Thank you for sharing your hosta story ! Think I'll bite and take a stab at it myself, maybe encourage others to share there's as well. :D

In comparison to you, I am still an infant in my hosta gardening career. 2015 will bring my third year. I didn't waste any time though, and have managed to collect 159 different cultivar, so far. Last I looked, I was up to 51 on my Wishlist. My perception of 'enough room' is dramatically skewed ... or maybe it's just denial. :???:

Anywho, what pushed me down the rabbit hole was a big old 'Elegans'.

Image

I had not been a stranger to hosta, and growing up mum had the 'white edged' ones, so I knew what one was if I saw it. We lived on a farm in the middle of a field, so there wasn't a tree to be found, but those undulatas are tanks and held through the July and Aug heat like champs. They looked horrible, but never died. God bless 'em.

Fast forward to 2009 ... I'm done with college and move to Philly to start working my current job (originally I'm from Western PA). Caught up in the move and everything else that goes along with starting your adult life, I honestly didn't pay that much attention to the yard the first few years since it was so overgrown and unkempt it was discouraging to think there was anything beautiful about it.

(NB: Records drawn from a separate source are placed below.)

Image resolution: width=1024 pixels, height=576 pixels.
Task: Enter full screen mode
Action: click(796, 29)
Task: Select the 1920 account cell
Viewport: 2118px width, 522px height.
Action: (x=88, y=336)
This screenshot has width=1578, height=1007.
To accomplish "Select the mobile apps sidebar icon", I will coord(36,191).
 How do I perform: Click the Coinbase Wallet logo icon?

I knew that I wanted to start my own garden, but in this jungle I didn't know where to start.

But I'll never forget, one morning in June of 2012 I was walking out to my car and one of the many branches had grown out far enough to smack me in the face as I walked down to the sidewalk. I remember thinking, "THAT's IT, I'm tearing into this mess, THIS YEAR!" It was almost funny how mad I was, but it motivated the hell out of me, for some reason. :lol:

But, I grew up gardening in FULL sun, on an open field ... now in the suburbs of Philly surrounded by decades old trees ... I was like ... what the hell grows in shade ?!? ... and there they were ... my Three Graces Elegans.

Of course at the time I had no idea they were 'Elegans' and had taken to calling them Big Blue. But there among the overgrown shrubs were these three massive hostas. I remember just thinking how gorgeous they looked and that I had never seen a hosta so big, or that color ! A soft blue with green undertones. Divine !!!

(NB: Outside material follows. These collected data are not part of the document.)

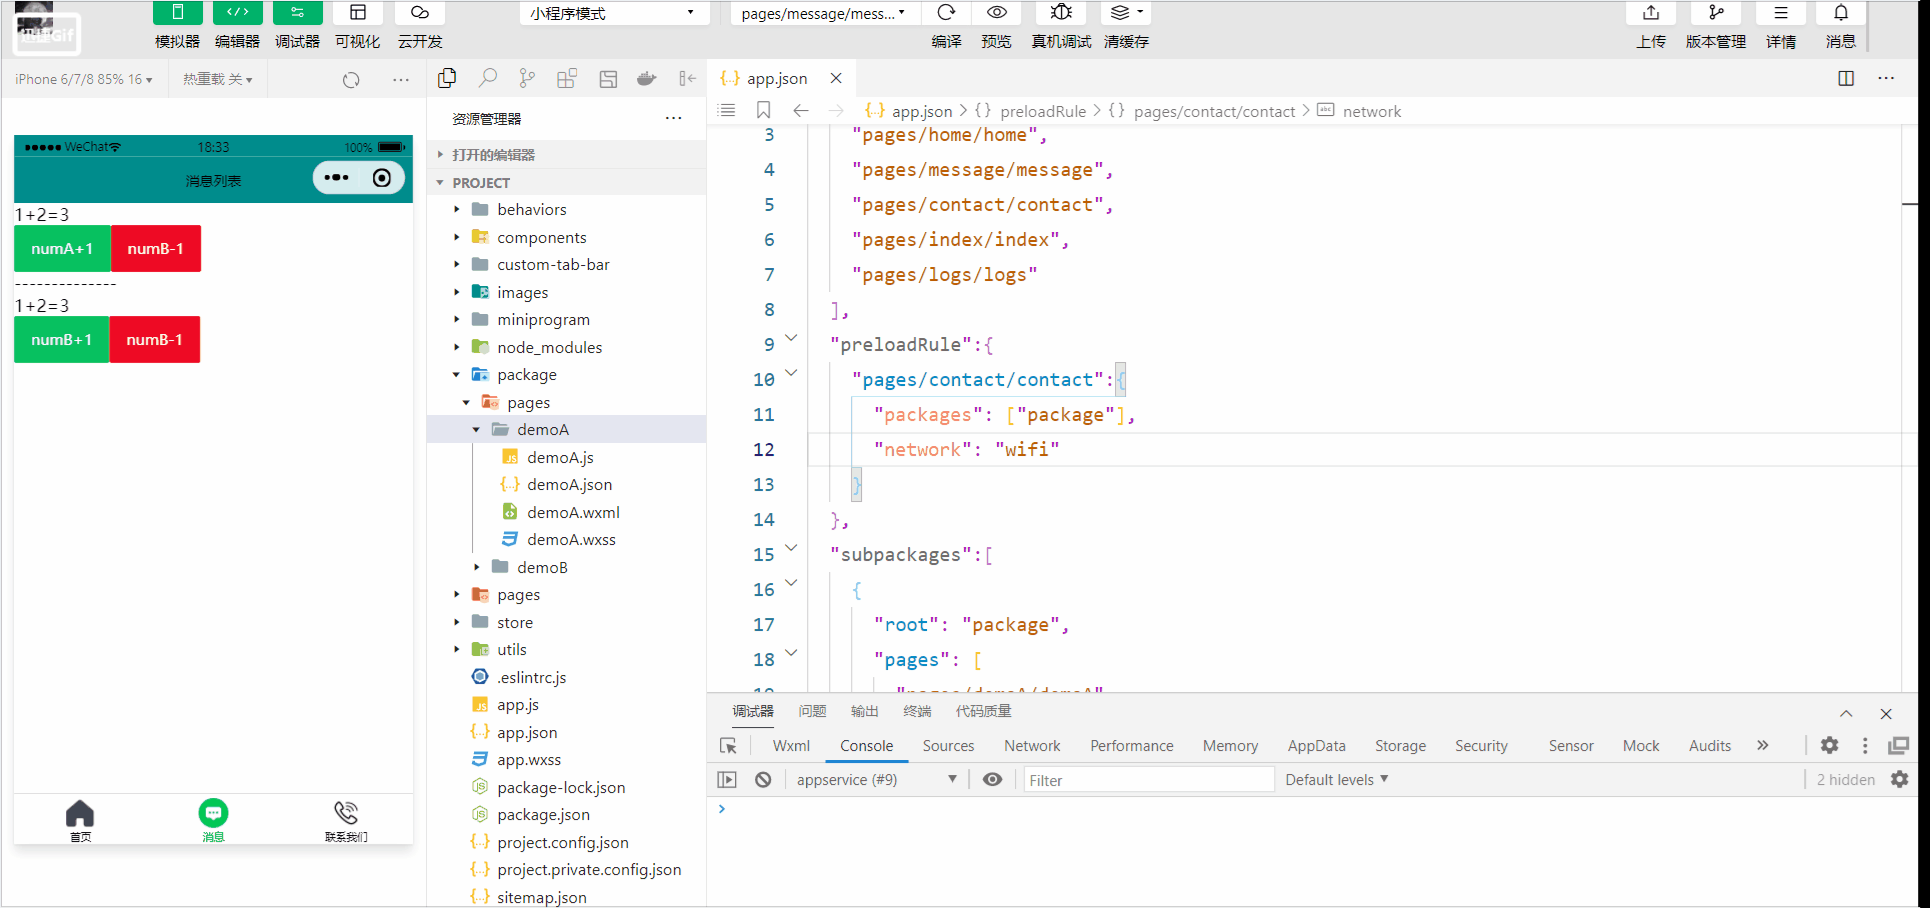Open demoA.wxml file in explorer

(x=573, y=512)
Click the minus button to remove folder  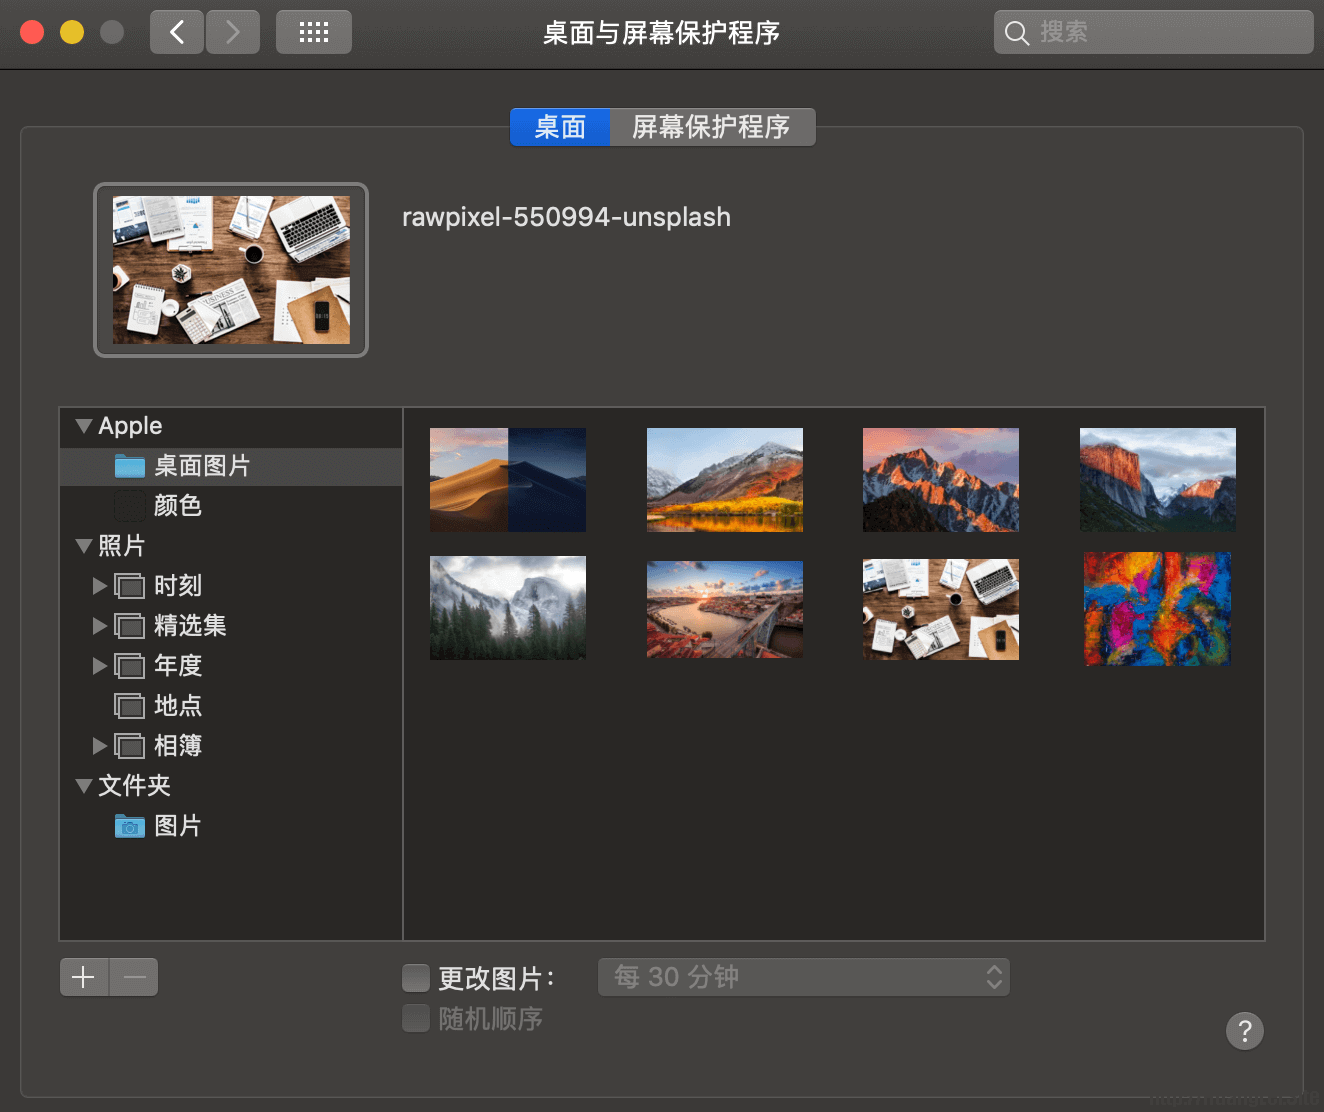[x=134, y=977]
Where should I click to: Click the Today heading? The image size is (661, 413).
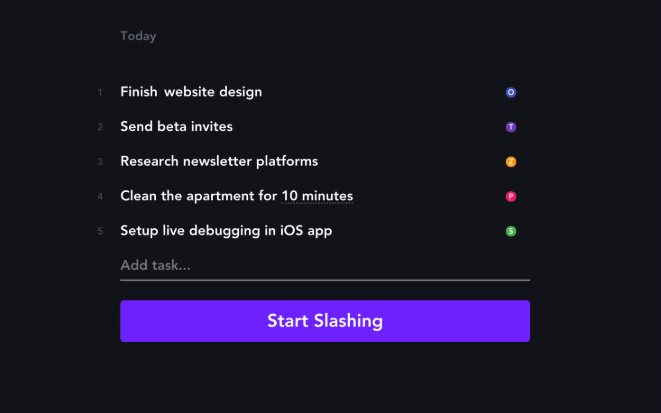point(138,36)
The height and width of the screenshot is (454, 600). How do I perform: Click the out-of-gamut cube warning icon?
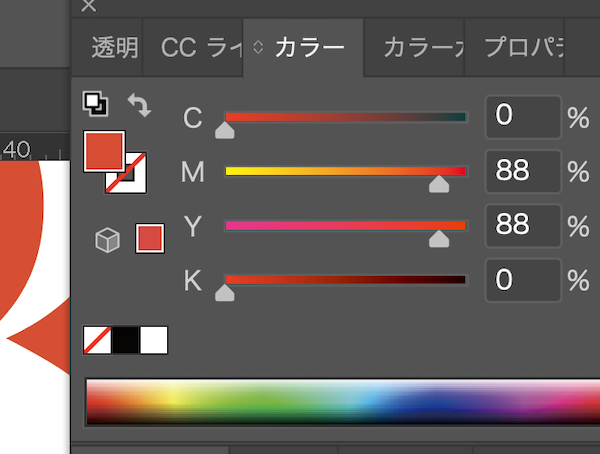[x=107, y=239]
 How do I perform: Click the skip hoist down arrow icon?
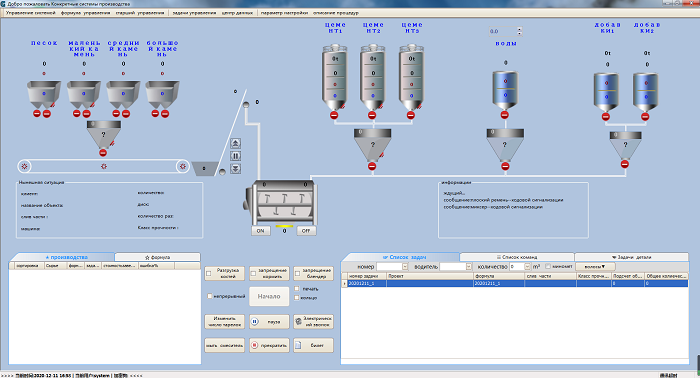click(236, 169)
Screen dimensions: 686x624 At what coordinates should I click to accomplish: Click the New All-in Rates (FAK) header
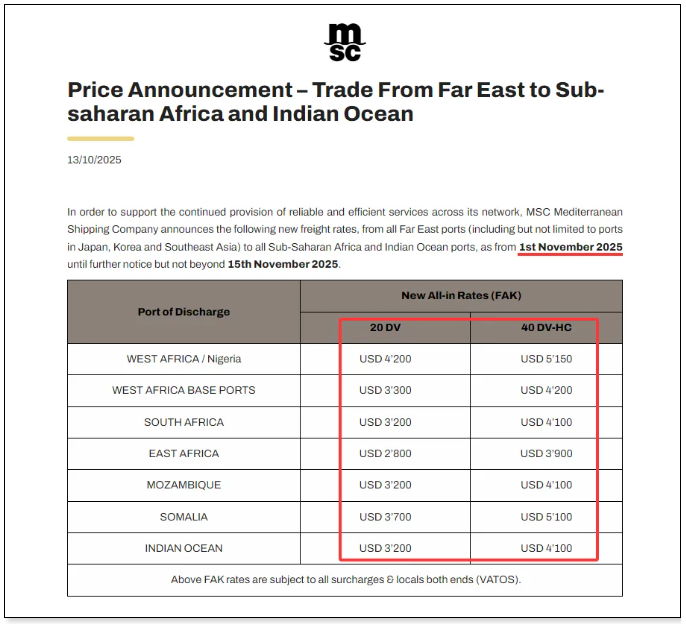(x=461, y=296)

So like any GenY kid, I jumped onto the InterWebs to see what these hostas were really all about. Pictures, forums, articles, and vendors flooded my browser and the rest ... well the rest is still to come, but I am definitely hooked. There is just something .. not sure what ... but something about hostas that really does it for me. Kind of like the way orchids, roses, daylilies, and other flashy perennials do, but the coolest thing about hostas is that you get all that color, style, and character all year since it's all in the foliage. I do so love my upright lilies and the magnificent show they put on, but am so sad when it's over.

Not with hostas, you get all the drama ... all year !!! :D

I could keep going, but you get the point by now.

So Thanks Cowboy, that was fun reminiscing. You really made me think about some dates there, and it's nice to have them written down now.

I do hope others decide to share, it is always neat to see how we fall down this rabbit hole of hostadom.

Cheers,
Ludi :beer:

A pic of me at Hidden Lakes this past summer next to a very old King Michael.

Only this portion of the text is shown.